## [SUPPLIED PASSAGE]
[START]

Getting the latest transactions

On Neo4j’s User Slack someone was having a bit of a hard time getting a query to return quickly. Their model had User Nodes and Transaction Nodes, and they wanted to get the last 25 transactions for a user. This particular user had millions of transactions and the query was taking forever. I’m going to show you how we can speed up the query and hopefully teach you a new modeling trick you can use in your graphs.

If we wanted to ask Neo4j to fetch us the first 25 transactions it can find for a user, we can write this query:

MATCH (u:User {username:"max"})-[:HAS_TX]->(tx:Transaction) 
RETURN tx
LIMIT 25

Assuming you have an index on :User(username) it will come back pretty fast… like 1 or 2 ms fast. However if we want the first transactions sorted in descending order we need to tweak our query a bit by adding the ORDER BY clause:

MATCH (u:User {username:"max"})-[:HAS_TX]->(tx:Transaction) 
RETURN tx
ORDER BY tx.date DESC
LIMIT 25

How long this query takes depends on how many transactions a user has. If they just have a few thousand, it won’t be a big deal, but at a million transactions, it’s a lot of work. Let’s go ahead and test this out. Spin up an empty Neo4j instance and follow along with me.

The first thing I want to do is to create 5 million transactions with dates ranging from today to 4 years in the past. We can make use of the datetime() function to get today’s date, and we can subtract a duration in days “PxD” where x is the number of days. Since there are about 365.25 days in a year we can multiply that by 4 and get 1461. We want a random number between 0 and 1461 so we multiply 1461 by the rand() function and cut off the decimal part using ceil(). We don’t want to do this one at a time, so we can use FOREACH to create 1M of them at once. Try this query, and run it 5 times.

FOREACH (r IN range(1,1000000) | 
   CREATE (:Transaction {date: (datetime() - duration('P' + ceil(1461 * rand()) + 'D'))} )
)

Why don’t we just create 5M nodes all at once? Well we could on a proper Server, but I’m still on a 2015 MBP (with a problem free keyboard) and transactions of about 1M nodes is all I can handle. Alright, now let’s create 5 users:

CREATE (u1:User {username:"max"}) 
CREATE (u2:User {username:"michael"}) 
CREATE (u3:User {username:"beth"})
CREATE (u4:User {username:"anton"}) 
CREATE (u5:User {username:"julia"})

Now we need to give each User 1 Million transactions. Since we started with an empty database, we know the first 5 million node ids (starting with 0) are going to be these transaction nodes, so we can use the ID function to split them one million at a time and connect them to our users. Lets start with the first user:

MATCH (u:User {username:"max"}), (tx:Transaction)

[END]

## [RECORD EXCERPTS]
[START]

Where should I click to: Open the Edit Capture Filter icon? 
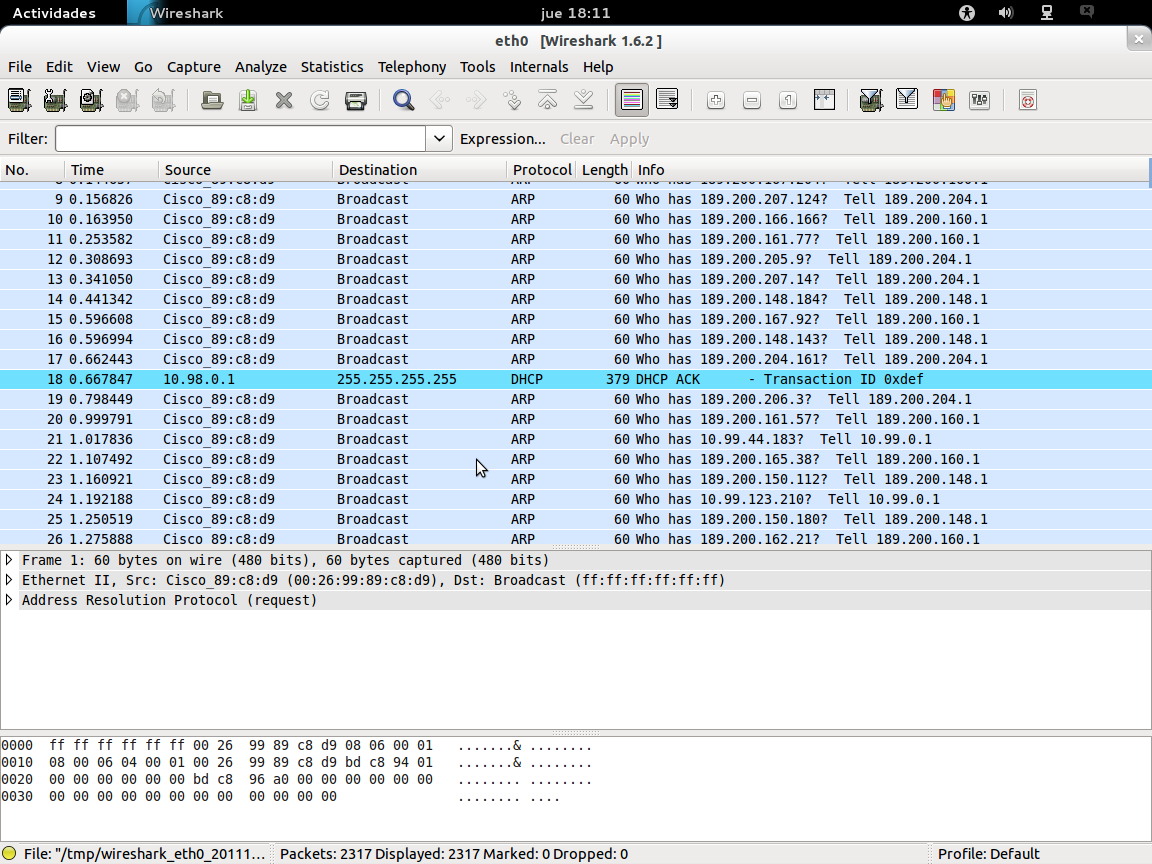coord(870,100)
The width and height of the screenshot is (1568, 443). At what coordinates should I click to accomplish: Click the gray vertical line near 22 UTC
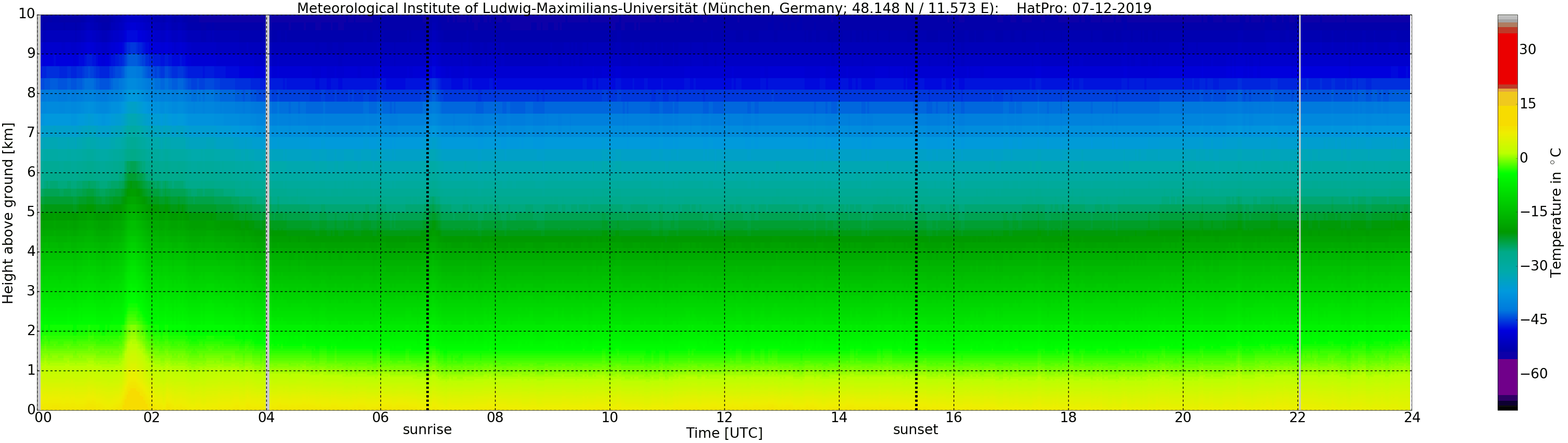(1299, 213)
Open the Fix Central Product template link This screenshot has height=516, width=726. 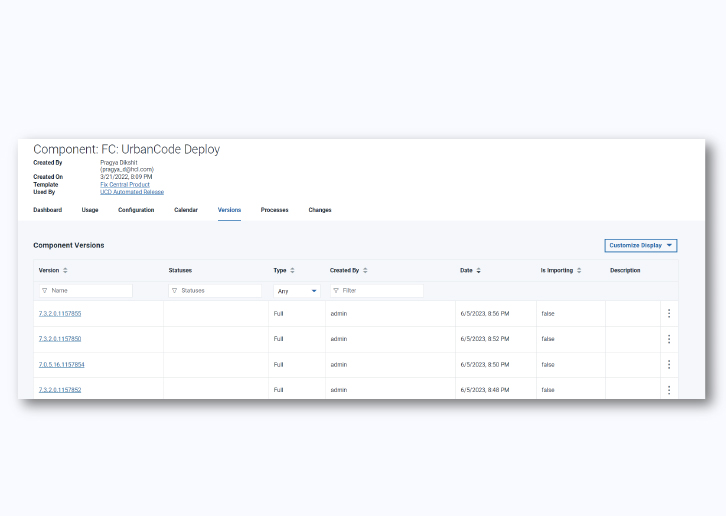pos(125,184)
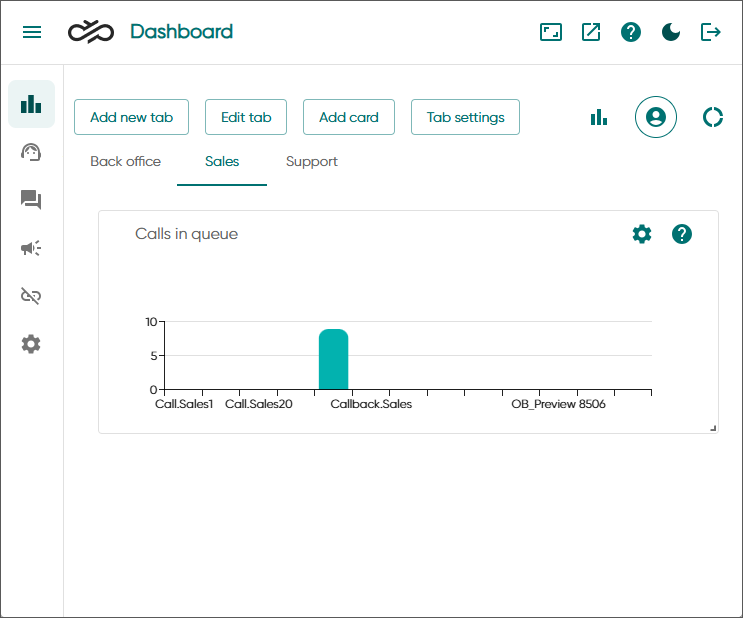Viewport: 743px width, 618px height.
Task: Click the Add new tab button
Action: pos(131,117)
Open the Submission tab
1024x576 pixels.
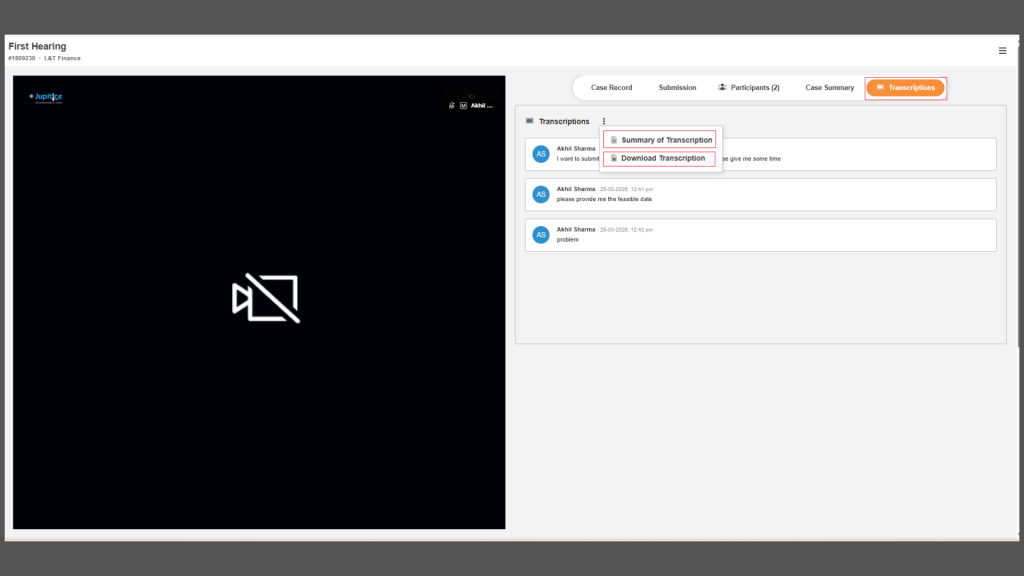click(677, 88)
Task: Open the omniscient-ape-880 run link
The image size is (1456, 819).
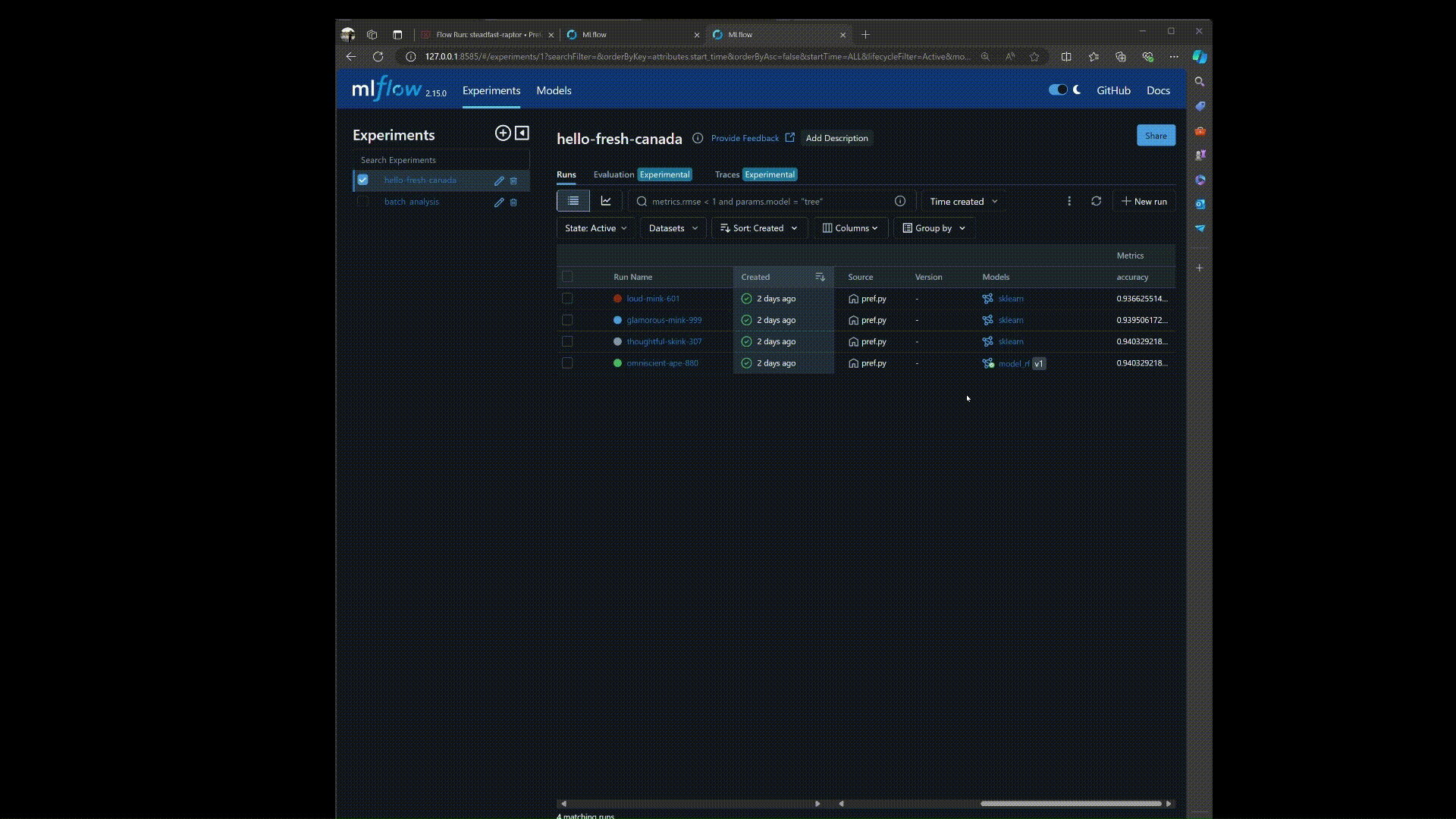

[END]

## [PROBLEM STATEMENT]
Answer these questions from the Neo4j transactions article:
1. How many days does the article use to stand for four years?
2. How many Transaction nodes does one run of the FOREACH query create?
3. What computer does the article say it is being run on?

## [TASK RESULT]
1. 1461
2. 1,000,000 (1M)
3. A 2015 MBP